Orbit-based structural decomposition and stellar population recovery for edge-on barred galaxies
Yunpeng Jin, Ling Zhu, Behzad Tahmasebzadeh, Shude Mao, Glenn van de Ven, Timothy A. Davis
TL;DR
This study extends orbit-based dynamical modelling to edge-on barred galaxies with BP/X-shaped bars by decomposing stellar orbits into bar, bulge, disc, and halo components and tagging them with ages and metallicities. The barred population-orbit superposition framework integrates MGE-derived potentials, NNLS orbit weights, and Voronoi-binned orbit bundles to recover component masses and 2D population maps from mock kinematic and stellar-population data. Across 12 Auriga-based edge-on mocks, the method accurately constrains mass fractions (halo ≤0.03 bias; bar/disc ≤0.15; bulge ≤0.10) and mean ages (≤1 Gyr bias) and metallicities (≤0.5 Z⊙ bias, with some exceptions), while reproducing negative age gradients in bars/discs and negative metallicity gradients in bars/bulges. The results demonstrate the feasibility of using orbit-based decompositions to study the coexistence of bars, classical bulges, and nuclear discs and to probe their formation histories with future GECKOS-like observations.
Abstract
In our previous paper, we developed an orbit-superposition method for edge-on barred galaxies and constructed a set of dynamical models based on different mock observations of three galaxies from the Auriga simulations. In this study, we adopted 12 cases with side-on bars (three simulated galaxies, each with four different projections).

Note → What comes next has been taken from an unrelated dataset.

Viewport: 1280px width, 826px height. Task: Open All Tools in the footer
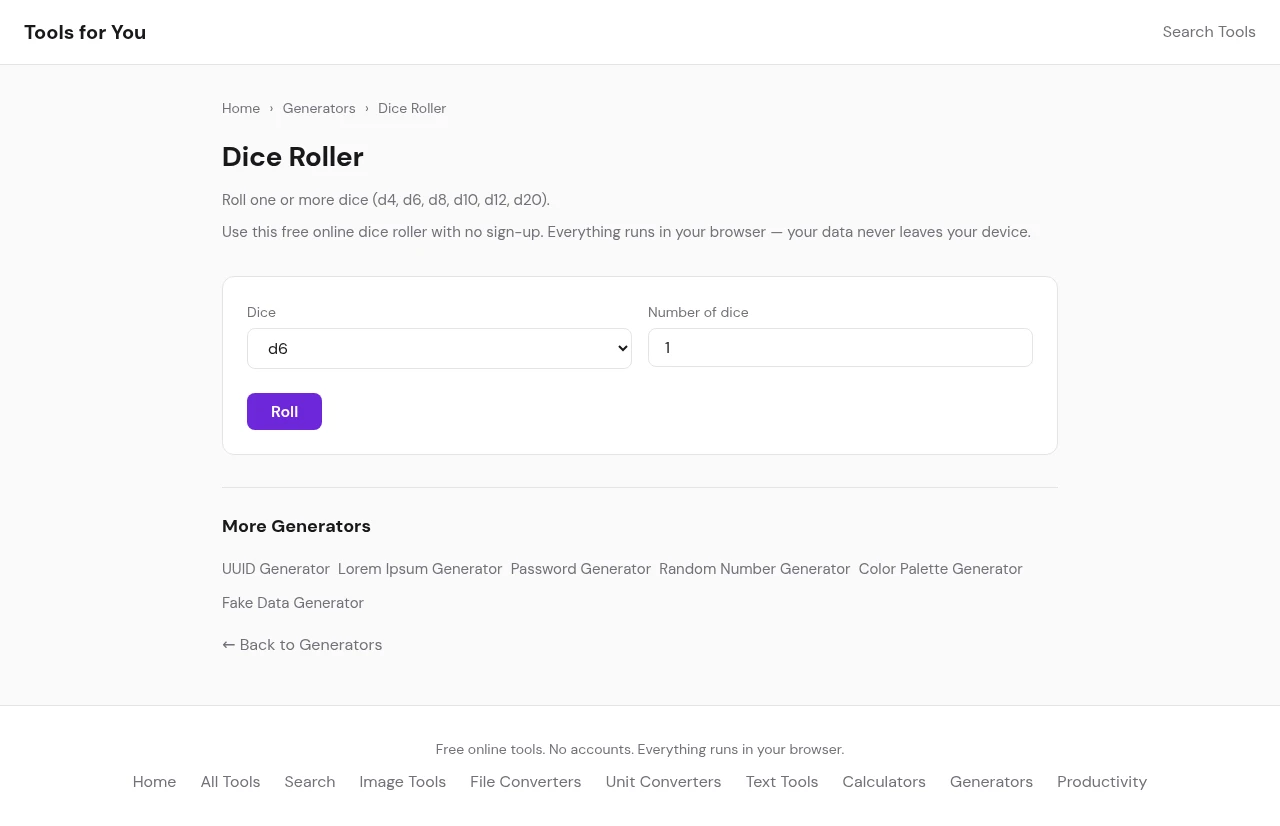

We decomposed these galaxies into different structures combining the kinematic and morphological properties of stellar orbits. We then compared the model-predicted components to their true counterparts in the simulations. Our models can identify (BP/X-shaped) bars, spheroidal bulges, thin discs, and spatially diffuse stellar halos. The mass fractions of bars and discs are well constrained with absolute biases of $|f_{\rm model}-f_{\rm true}|\le0.15$. We recovered the mass fractions of halos with $|f_{\rm model}-f_{\rm true}|\le0.03$. For the bulge components, 10 out of 12 cases exhibit $|f_{\rm model}-f_{\rm true}|\le0.05$, while the other two cases exhibit $|f_{\rm model}-f_{\rm true}|\le0.10$. Then, by tagging the stellar orbits with ages and metallicities, we derived the chemical properties of each structure. For the stellar ages, our models recovered the negative gradients in the bars and discs, but exhibited relatively larger uncertainties for age gradients in the bulges and halos. The mean stellar ages of all components were constrained with absolute biases $|t_{\rm model}-t_{\rm true}|\rm\lesssim1\,Gyr$. For stellar metallicities, our models reproduced the steep negative gradients of the bars and bulges, as well as all different kinds of metallicity gradients in the discs and halos. Apart from the bulge in the simulated galaxy Au-18, the mean stellar metallicities of all other components were constrained with absolute biases of $|Z_{\rm model}-Z_{\rm true}|\rm\le0.5\,Z_{\odot}$.